Our Dream
15 septembre 2024

Séparés du reste du groupe, Will et Wignall Lindor affrontent des créatures immunisées à la pure magie d'illusion, tout en tentant de retrouver leurs alliés.
En isolant Will et Wignall Lindor du reste du groupe, cet épisode offre à ce dernier l'un de ses développements les plus significatifs de la saison. Jusque-là relativement discret, Wignall se retrouve ici contraint de composer avec un adversaire spécifiquement conçu pour neutraliser son point fort — la magie d'illusion — l'obligeant à repenser entièrement sa manière de combattre aux côtés d'un allié qui, lui, n'a jamais eu d'autre choix que de compenser par l'adaptabilité pure.

Ce duo improbable entre Will, habitué depuis toujours à se passer de magie, et Wignall, dont l'identité de combattant repose presque entièrement sur elle, permet à l'épisode d'explorer un parallèle discret mais efficace : celui de deux élèves qui, chacun à leur manière, ont dû apprendre à exister à Rigarden en marge des attentes qu'on plaçait en eux — Will parce qu'il n'a pas de magie, Wignall parce que la sienne peine à être prise au sérieux malgré son potentiel réel.

Le titre de l'épisode, « Our Dream » (notre rêve), résonne directement avec cette dynamique naissante : au-delà de la simple nécessité tactique de collaborer pour survivre, l'épisode laisse entrevoir la possibilité d'une solidarité plus profonde entre deux personnages dont les blessures respectives, bien que différentes dans leur nature, se répondent l'une l'autre de façon inattendue.

Sur le plan de l'action, l'épisode se distingue par une gestion habile de la tension d'exploration — l'urgence de retrouver le reste du groupe pesant en permanence sur chaque affrontement, sans jamais laisser le duo s'attarder trop longtemps sur une victoire ponctuelle.
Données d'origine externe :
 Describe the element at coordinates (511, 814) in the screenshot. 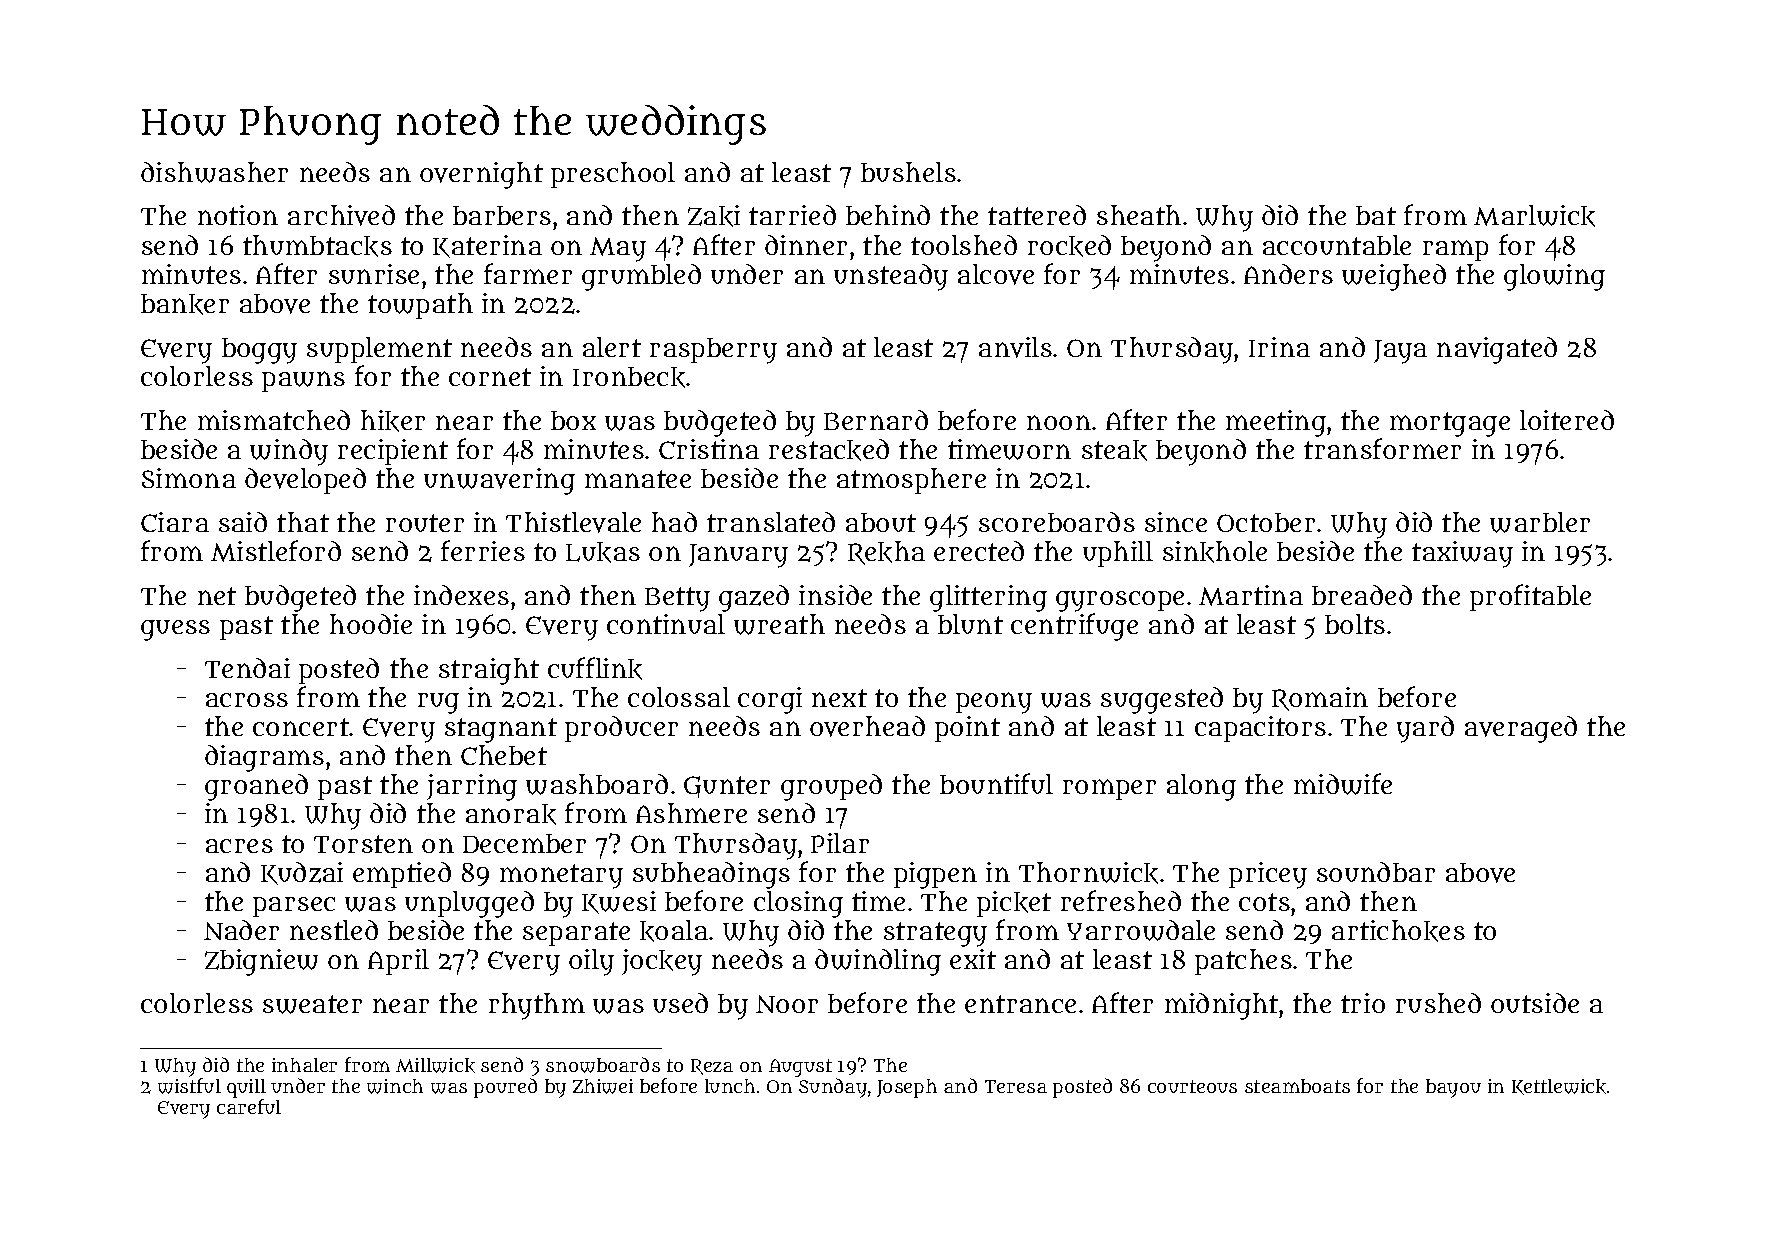

I see `anorak` at that location.
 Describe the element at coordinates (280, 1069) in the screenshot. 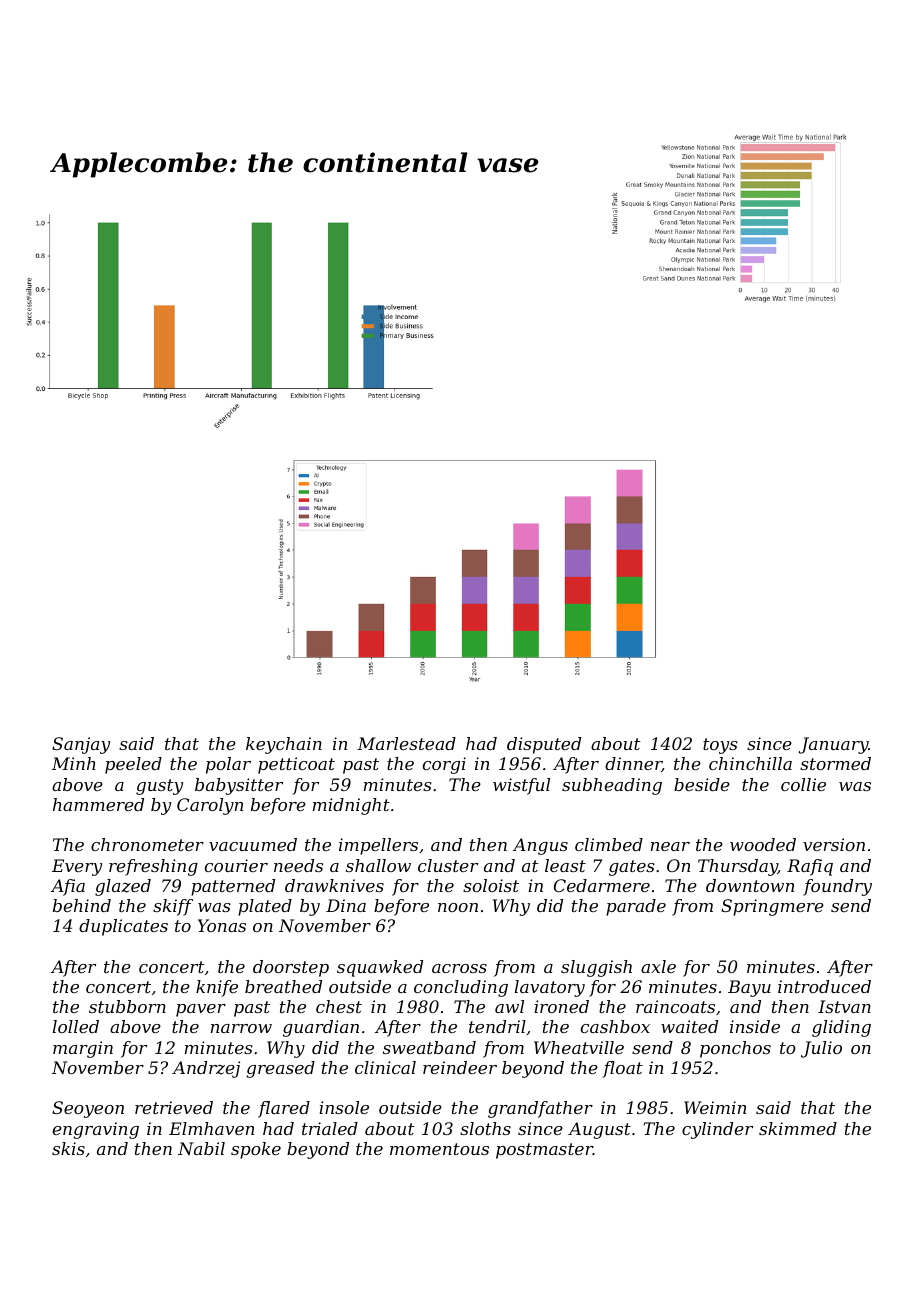

I see `greased` at that location.
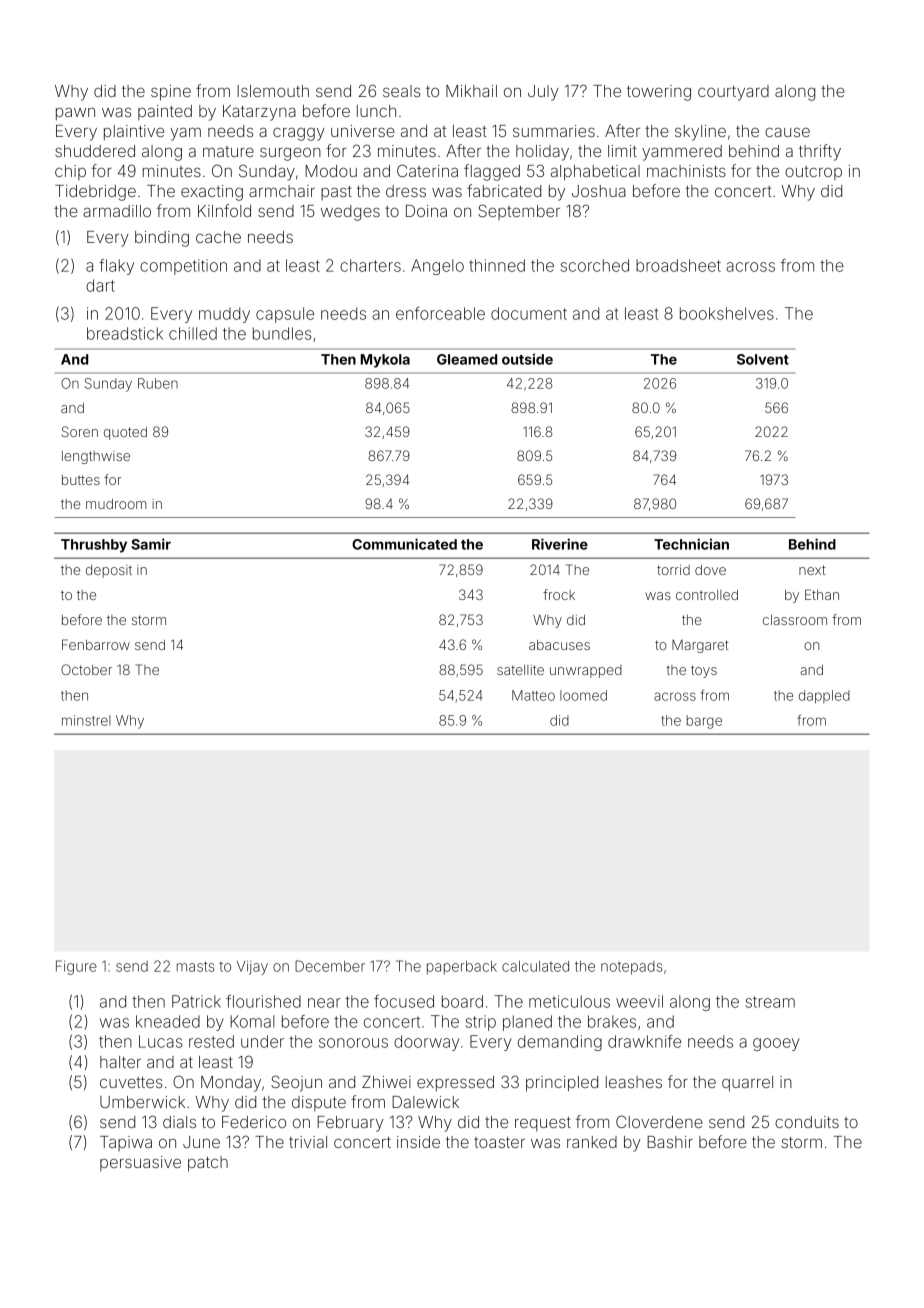  What do you see at coordinates (632, 968) in the document?
I see `notepads` at bounding box center [632, 968].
Cette pression continue prépare efficacement le terrain pour l'escalade qui va suivre dans les deux derniers épisodes de la saison.

La magie d'illusion de Wignall Lindor pose un défi de mise en scène intéressant, que l'épisode résout avec une certaine élégance : comment représenter visuellement, pour un spectateur qui voit littéralement tout ce qui se passe à l'écran, un pouvoir dont l'essence même est de tromper la perception ? La réalisation choisit de jouer sur de légers artefacts visuels — bords flous, teintes légèrement désaturées — pour signaler au spectateur, sans jamais le dire explicitement, les moments où l'illusion est à l'œuvre, une astuce de mise en scène qui distingue clairement Wistoria: Wand and Sword d'adaptations moins soignées sur ce type de pouvoir difficile à représenter.

Si le passé douloureux de Wignall Lindor n'est pas encore explicité dans cet épisode, plusieurs plans furtifs sur son visage lors des moments de doute laissent deviner, pour un spectateur attentif, qu'une blessure plus ancienne que le seul combat en cours pèse sur lui. Cette manière de suggérer visuellement une histoire personnelle avant de la révéler frontalement, plutôt que d'y consacrer un flashback explicatif prématuré, est cohérente avec la façon dont la série dose généralement ses révélations sur le personnage tout au long de son parcours. Cette économie de moyens, qui préfère suggérer plutôt qu'expliquer, contribue à donner à Wignall une profondeur que peu d'épisodes lui auraient accordée s'il était resté un simple coéquipier ponctuel plutôt qu'un partenaire de choix pour cette mission d'isolement forcé aux côtés de Will.